Start
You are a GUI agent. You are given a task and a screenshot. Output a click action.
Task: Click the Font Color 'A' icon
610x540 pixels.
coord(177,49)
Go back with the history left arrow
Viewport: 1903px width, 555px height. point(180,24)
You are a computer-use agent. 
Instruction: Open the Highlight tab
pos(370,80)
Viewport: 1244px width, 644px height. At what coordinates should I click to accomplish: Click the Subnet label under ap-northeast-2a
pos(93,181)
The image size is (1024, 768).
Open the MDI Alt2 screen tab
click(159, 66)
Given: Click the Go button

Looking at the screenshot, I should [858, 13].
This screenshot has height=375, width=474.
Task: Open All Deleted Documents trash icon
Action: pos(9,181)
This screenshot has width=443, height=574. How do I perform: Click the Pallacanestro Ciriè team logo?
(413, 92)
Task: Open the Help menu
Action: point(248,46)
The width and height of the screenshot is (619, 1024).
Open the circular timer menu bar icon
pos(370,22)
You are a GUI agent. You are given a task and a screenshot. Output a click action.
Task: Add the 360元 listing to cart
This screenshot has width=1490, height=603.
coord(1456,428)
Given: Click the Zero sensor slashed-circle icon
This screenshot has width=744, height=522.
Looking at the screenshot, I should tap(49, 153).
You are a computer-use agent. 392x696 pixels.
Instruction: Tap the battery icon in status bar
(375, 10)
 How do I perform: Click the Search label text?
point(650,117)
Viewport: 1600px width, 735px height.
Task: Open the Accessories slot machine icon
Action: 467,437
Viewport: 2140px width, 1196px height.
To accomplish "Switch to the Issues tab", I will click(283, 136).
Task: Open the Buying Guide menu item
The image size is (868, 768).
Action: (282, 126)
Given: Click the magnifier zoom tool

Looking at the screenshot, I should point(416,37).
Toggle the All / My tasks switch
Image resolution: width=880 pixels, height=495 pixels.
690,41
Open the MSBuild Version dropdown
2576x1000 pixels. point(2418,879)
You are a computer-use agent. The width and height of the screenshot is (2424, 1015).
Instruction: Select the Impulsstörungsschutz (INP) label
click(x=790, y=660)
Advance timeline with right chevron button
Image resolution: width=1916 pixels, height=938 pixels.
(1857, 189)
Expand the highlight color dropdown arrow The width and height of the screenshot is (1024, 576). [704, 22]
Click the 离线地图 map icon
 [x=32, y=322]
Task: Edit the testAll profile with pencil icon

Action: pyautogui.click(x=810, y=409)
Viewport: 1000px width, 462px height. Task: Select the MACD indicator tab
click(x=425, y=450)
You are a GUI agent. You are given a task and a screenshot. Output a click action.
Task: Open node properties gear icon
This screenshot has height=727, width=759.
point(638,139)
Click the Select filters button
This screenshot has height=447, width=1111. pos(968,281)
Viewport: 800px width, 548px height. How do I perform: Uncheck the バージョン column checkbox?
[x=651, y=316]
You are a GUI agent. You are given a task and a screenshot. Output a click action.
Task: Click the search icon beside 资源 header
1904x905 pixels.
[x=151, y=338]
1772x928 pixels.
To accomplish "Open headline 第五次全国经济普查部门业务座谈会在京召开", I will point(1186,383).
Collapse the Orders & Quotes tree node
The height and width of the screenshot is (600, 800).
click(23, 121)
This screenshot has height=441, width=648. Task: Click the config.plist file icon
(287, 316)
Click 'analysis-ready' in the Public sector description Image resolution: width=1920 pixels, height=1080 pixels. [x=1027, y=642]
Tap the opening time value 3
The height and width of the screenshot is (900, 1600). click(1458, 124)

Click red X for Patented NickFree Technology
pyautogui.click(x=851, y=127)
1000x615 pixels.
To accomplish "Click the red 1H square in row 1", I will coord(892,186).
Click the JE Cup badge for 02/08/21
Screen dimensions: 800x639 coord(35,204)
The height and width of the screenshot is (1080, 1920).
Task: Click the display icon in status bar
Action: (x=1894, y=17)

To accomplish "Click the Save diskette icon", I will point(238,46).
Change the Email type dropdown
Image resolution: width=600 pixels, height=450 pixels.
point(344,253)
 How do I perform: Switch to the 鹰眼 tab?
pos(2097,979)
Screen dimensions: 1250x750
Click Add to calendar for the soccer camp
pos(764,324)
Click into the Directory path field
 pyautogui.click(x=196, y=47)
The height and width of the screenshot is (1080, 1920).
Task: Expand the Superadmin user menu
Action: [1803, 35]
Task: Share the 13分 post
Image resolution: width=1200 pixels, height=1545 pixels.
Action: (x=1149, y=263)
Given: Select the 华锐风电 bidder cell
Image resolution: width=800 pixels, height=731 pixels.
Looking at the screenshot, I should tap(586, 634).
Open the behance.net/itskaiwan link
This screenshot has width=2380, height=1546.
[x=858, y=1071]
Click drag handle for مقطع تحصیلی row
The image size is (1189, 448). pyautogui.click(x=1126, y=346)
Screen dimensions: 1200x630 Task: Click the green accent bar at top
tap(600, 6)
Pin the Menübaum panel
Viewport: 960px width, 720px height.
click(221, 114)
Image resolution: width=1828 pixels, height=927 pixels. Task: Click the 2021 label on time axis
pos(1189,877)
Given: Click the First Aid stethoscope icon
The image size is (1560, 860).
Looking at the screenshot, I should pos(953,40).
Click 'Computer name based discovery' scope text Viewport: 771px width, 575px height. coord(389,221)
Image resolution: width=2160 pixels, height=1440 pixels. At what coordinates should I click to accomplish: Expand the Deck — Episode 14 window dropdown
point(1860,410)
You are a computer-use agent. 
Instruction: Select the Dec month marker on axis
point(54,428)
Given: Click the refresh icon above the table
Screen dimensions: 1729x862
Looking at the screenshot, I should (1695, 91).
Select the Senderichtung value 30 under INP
End
WHAT IS ASKED:
Copy all the lines above exactly as they appear.

ANSWER TO THIS PROBLEM:
You are a GUI agent. You are given a task and a screenshot. Output a click action.
Task: Click the Font Color 'A' icon
610x540 pixels.
coord(177,49)
Go back with the history left arrow
Viewport: 1903px width, 555px height. point(180,24)
You are a computer-use agent. 
Instruction: Open the Highlight tab
pos(370,80)
Viewport: 1244px width, 644px height. At what coordinates should I click to accomplish: Click the Subnet label under ap-northeast-2a
pos(93,181)
The image size is (1024, 768).
Open the MDI Alt2 screen tab
click(159, 66)
Given: Click the Go button

Looking at the screenshot, I should [858, 13].
This screenshot has height=375, width=474.
Task: Open All Deleted Documents trash icon
Action: pos(9,181)
This screenshot has width=443, height=574. How do I perform: Click the Pallacanestro Ciriè team logo?
(413, 92)
Task: Open the Help menu
Action: point(248,46)
The width and height of the screenshot is (619, 1024).
Open the circular timer menu bar icon
pos(370,22)
You are a GUI agent. You are given a task and a screenshot. Output a click action.
Task: Add the 360元 listing to cart
This screenshot has width=1490, height=603.
coord(1456,428)
Given: Click the Zero sensor slashed-circle icon
This screenshot has width=744, height=522.
Looking at the screenshot, I should tap(49, 153).
You are a computer-use agent. 392x696 pixels.
Instruction: Tap the battery icon in status bar
(375, 10)
 How do I perform: Click the Search label text?
point(650,117)
Viewport: 1600px width, 735px height.
Task: Open the Accessories slot machine icon
Action: 467,437
Viewport: 2140px width, 1196px height.
To accomplish "Switch to the Issues tab", I will click(283, 136).
Task: Open the Buying Guide menu item
The image size is (868, 768).
Action: (282, 126)
Given: Click the magnifier zoom tool

Looking at the screenshot, I should point(416,37).
Toggle the All / My tasks switch
Image resolution: width=880 pixels, height=495 pixels.
690,41
Open the MSBuild Version dropdown
2576x1000 pixels. point(2418,879)
You are a computer-use agent. The width and height of the screenshot is (2424, 1015).
Instruction: Select the Impulsstörungsschutz (INP) label
click(x=790, y=660)
Advance timeline with right chevron button
Image resolution: width=1916 pixels, height=938 pixels.
(1857, 189)
Expand the highlight color dropdown arrow The width and height of the screenshot is (1024, 576). [704, 22]
Click the 离线地图 map icon
 [x=32, y=322]
Task: Edit the testAll profile with pencil icon

Action: pyautogui.click(x=810, y=409)
Viewport: 1000px width, 462px height. Task: Select the MACD indicator tab
click(x=425, y=450)
You are a GUI agent. You are given a task and a screenshot. Output a click action.
Task: Open node properties gear icon
This screenshot has height=727, width=759.
point(638,139)
Click the Select filters button
This screenshot has height=447, width=1111. pos(968,281)
Viewport: 800px width, 548px height. How do I perform: Uncheck the バージョン column checkbox?
[x=651, y=316]
You are a GUI agent. You are given a task and a screenshot. Output a click action.
Task: Click the search icon beside 资源 header
1904x905 pixels.
[x=151, y=338]
1772x928 pixels.
To accomplish "Open headline 第五次全国经济普查部门业务座谈会在京召开", I will point(1186,383).
Collapse the Orders & Quotes tree node
The height and width of the screenshot is (600, 800).
click(23, 121)
This screenshot has height=441, width=648. Task: Click the config.plist file icon
(287, 316)
Click 'analysis-ready' in the Public sector description Image resolution: width=1920 pixels, height=1080 pixels. [x=1027, y=642]
Tap the opening time value 3
The height and width of the screenshot is (900, 1600). click(1458, 124)

Click red X for Patented NickFree Technology
pyautogui.click(x=851, y=127)
1000x615 pixels.
To accomplish "Click the red 1H square in row 1", I will coord(892,186).
Click the JE Cup badge for 02/08/21
Screen dimensions: 800x639 coord(35,204)
The height and width of the screenshot is (1080, 1920).
Task: Click the display icon in status bar
Action: (x=1894, y=17)

To accomplish "Click the Save diskette icon", I will point(238,46).
Change the Email type dropdown
Image resolution: width=600 pixels, height=450 pixels.
point(344,253)
 How do I perform: Switch to the 鹰眼 tab?
pos(2097,979)
Screen dimensions: 1250x750
Click Add to calendar for the soccer camp
pos(764,324)
Click into the Directory path field
 pyautogui.click(x=196, y=47)
The height and width of the screenshot is (1080, 1920).
Task: Expand the Superadmin user menu
Action: [1803, 35]
Task: Share the 13分 post
Image resolution: width=1200 pixels, height=1545 pixels.
Action: (x=1149, y=263)
Given: Select the 华锐风电 bidder cell
Image resolution: width=800 pixels, height=731 pixels.
Looking at the screenshot, I should tap(586, 634).
Open the behance.net/itskaiwan link
This screenshot has width=2380, height=1546.
[x=858, y=1071]
Click drag handle for مقطع تحصیلی row
The image size is (1189, 448). pyautogui.click(x=1126, y=346)
Screen dimensions: 1200x630 Task: Click the green accent bar at top
tap(600, 6)
Pin the Menübaum panel
Viewport: 960px width, 720px height.
click(221, 114)
Image resolution: width=1828 pixels, height=927 pixels. Task: Click the 2021 label on time axis
pos(1189,877)
Given: Click the First Aid stethoscope icon
The image size is (1560, 860).
Looking at the screenshot, I should pos(953,40).
Click 'Computer name based discovery' scope text Viewport: 771px width, 575px height. coord(389,221)
Image resolution: width=2160 pixels, height=1440 pixels. At what coordinates should I click to accomplish: Expand the Deck — Episode 14 window dropdown
point(1860,410)
You are a computer-use agent. 
Instruction: Select the Dec month marker on axis
point(54,428)
Given: Click the refresh icon above the table
Screen dimensions: 1729x862
Looking at the screenshot, I should (1695, 91).
Select the Senderichtung value 30 under INP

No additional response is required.